Reading Between The Lines

Banner: The award ceremony for the 2018 Global Teacher Prize in Dubai, UAE

What The World Really Thinks of Teachers

A new Varkey Foundation report shows for the very first time that there is a remarkably strong link between people’s implicit, unconscious and automatic views about teacher status and pupil performance as measured by PISA 2018 scores. The new analysis of the most comprehensive study ever of teacher respect around the world, polling over 35,000 people across 35 countries, ranks Implicit Teacher Status globally. The report shows that PISA scores are significantly higher in countries where people implicitly view teachers more positively. Around 31% of the variation in PISA scores between countries is explained by differences in Implicit Teacher Status.

The report, ‘Reading Between The Lines: What The World Really Thinks of Teachers’ , also explains for the first time the likely reasons why teacher status varies so much between countries. It finds that teachers generally enjoy higher status in richer countries, and in countries which allot a greater fraction of public funds to education. Italy’s expenditure on education as a percent of government spending, for example, is 8.1%, lower than any other country surveyed, and the country ranks 24th out of 35 for Implicit Teacher Status. In Ghana, however, which ranks second out of the 35 countries polled for Implicit Teacher Status, expenditure on education as a percent of government spending is 22.1%.

“This report proves that respecting teachers isn’t only an important moral duty – it’s essential for a country’s educational outcomes.
Sunny Varkey, founder of the Varkey Foundation

It also finds that teachers are generally lower in status in countries where a greater proportion of the teaching workforce is female. This suggests a level of possible gender stereotyping or that societal sexism may damage teacher status in countries where the profession is represented more by women. The gender composition of the workforce is part of a complex web of societal factors that determine how people implicitly view teachers in their country. In Russia, for example, 82% of secondary school teachers are female, more than any other country surveyed, and the country ranks low for Implicit Teacher Status at 23rd out of 35 countries polled. Meanwhile, in highly-ranked Ghana, 25.2% of secondary school teachers are female.

Above: A music concert in honour of teachers, hosted by the Varkey Foundation in 2018

The Varkey Foundation’s latest report builds on the data gathered by their Global Teacher Status Index (GTSI) 2018, which found that countries which have higher teacher status are more likely to see higher pupil attainment as measured by their 2015 PISA scores. In this new report, Professor Peter Dolton of the University of Sussex and Doctor Robert De Vries of the University of Kent, reassess the GTSI data in relation to the new 2018 PISA scores released last year and confirm the link between teacher status and pupil attainment remains. Crucially, they find a remarkably strong positive correlation between Implicit Teacher Status and the 2018 PISA results.

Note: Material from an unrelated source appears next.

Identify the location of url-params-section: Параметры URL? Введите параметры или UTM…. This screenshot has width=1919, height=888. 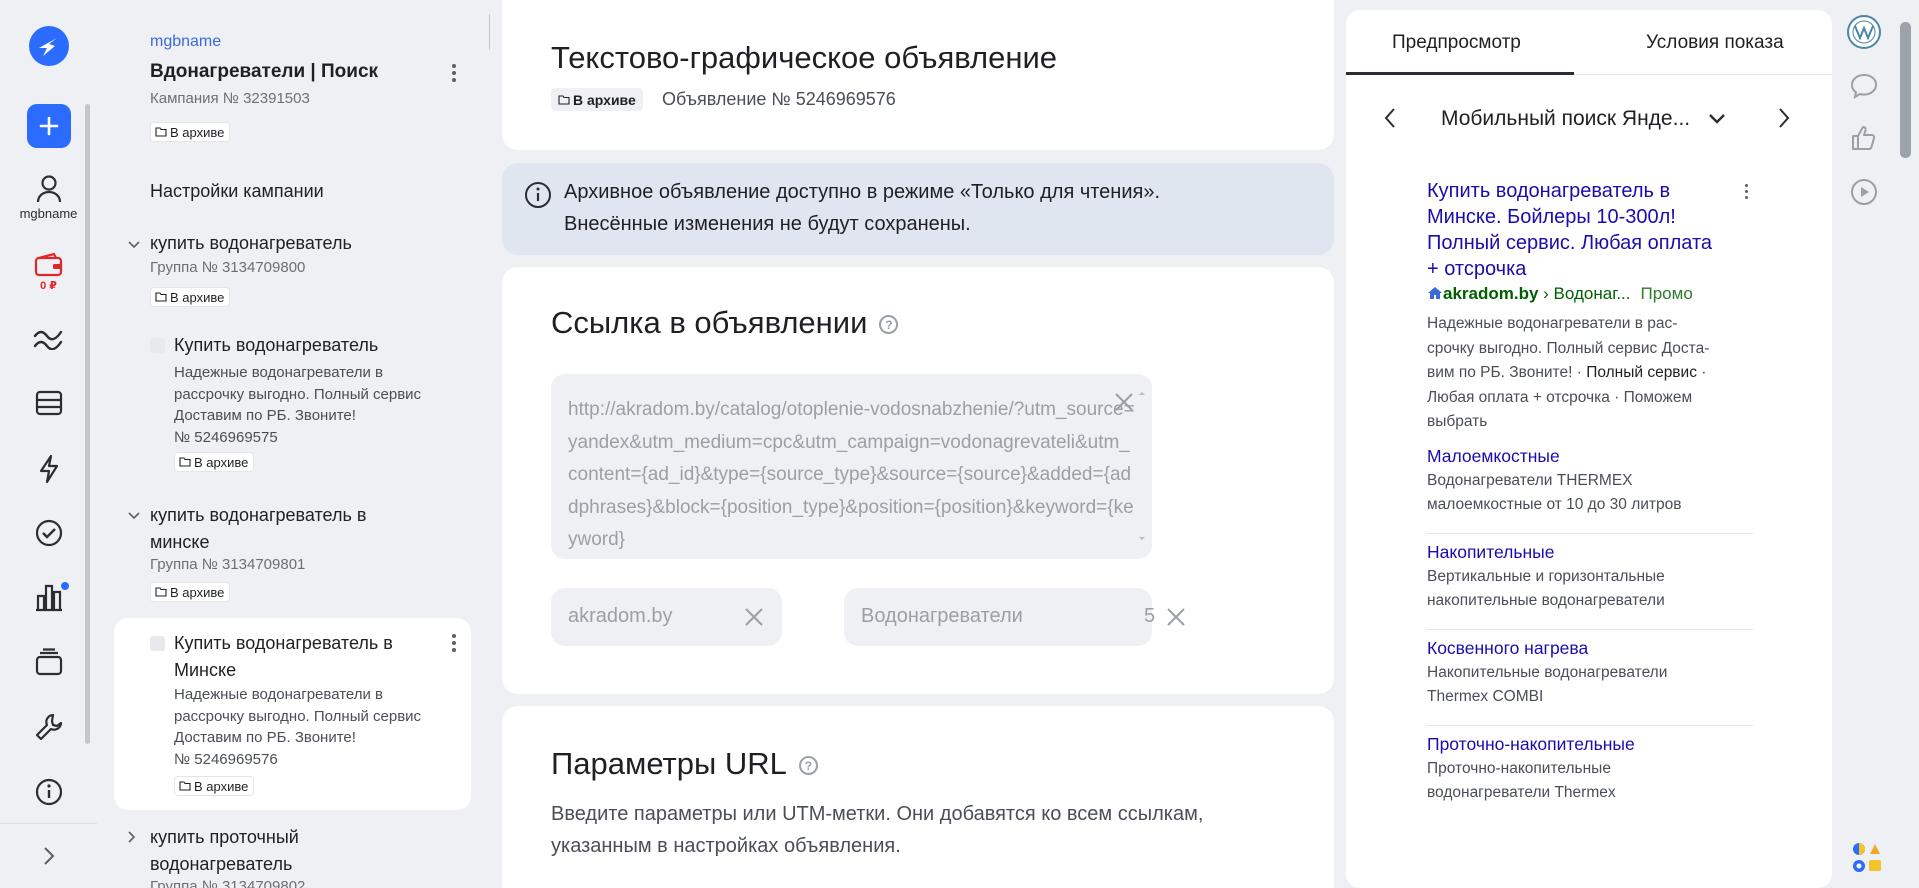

Implicit Teacher Status ranks countries by respondents’ unconsidered and automatic impressions of teachers, asking those polled to indicate as quickly as possible whether, for example, they think teachers are trusted or untrusted, inspiring or uninspiring, caring or uncaring, intelligent or unintelligent, among other word associations.

China ranked higher than any other country polled for Implicit Teacher Status, whilst its four provinces of Beijing, Shanghai, Jiangsu and Zhejiang also ranked higher than any other country for mean PISA 2018 scores. Singapore ranked third for Implicit Teacher Status, whilst ranking second out of 77 for PISA 2018 scores. Canada, which ranks fourth for Implicit Teacher Status ranks eighth in PISA 2018. At the other end of the scale, Peru, which comes 65th out of 77 countries in PISA 2018 ranks second to last for Implicit Teacher Status, followed only by Israel. The report found the reason students perform better academically in countries where teacher status is higher cannot be explained by the wealth of countries or their spending on education.

Generally, Asian countries, which tend to score well in PISA, ranked higher in terms of Implicit Teacher Status, whereas Latin American countries, which often score lower in PISA, rank lower for Implicit Teacher Status.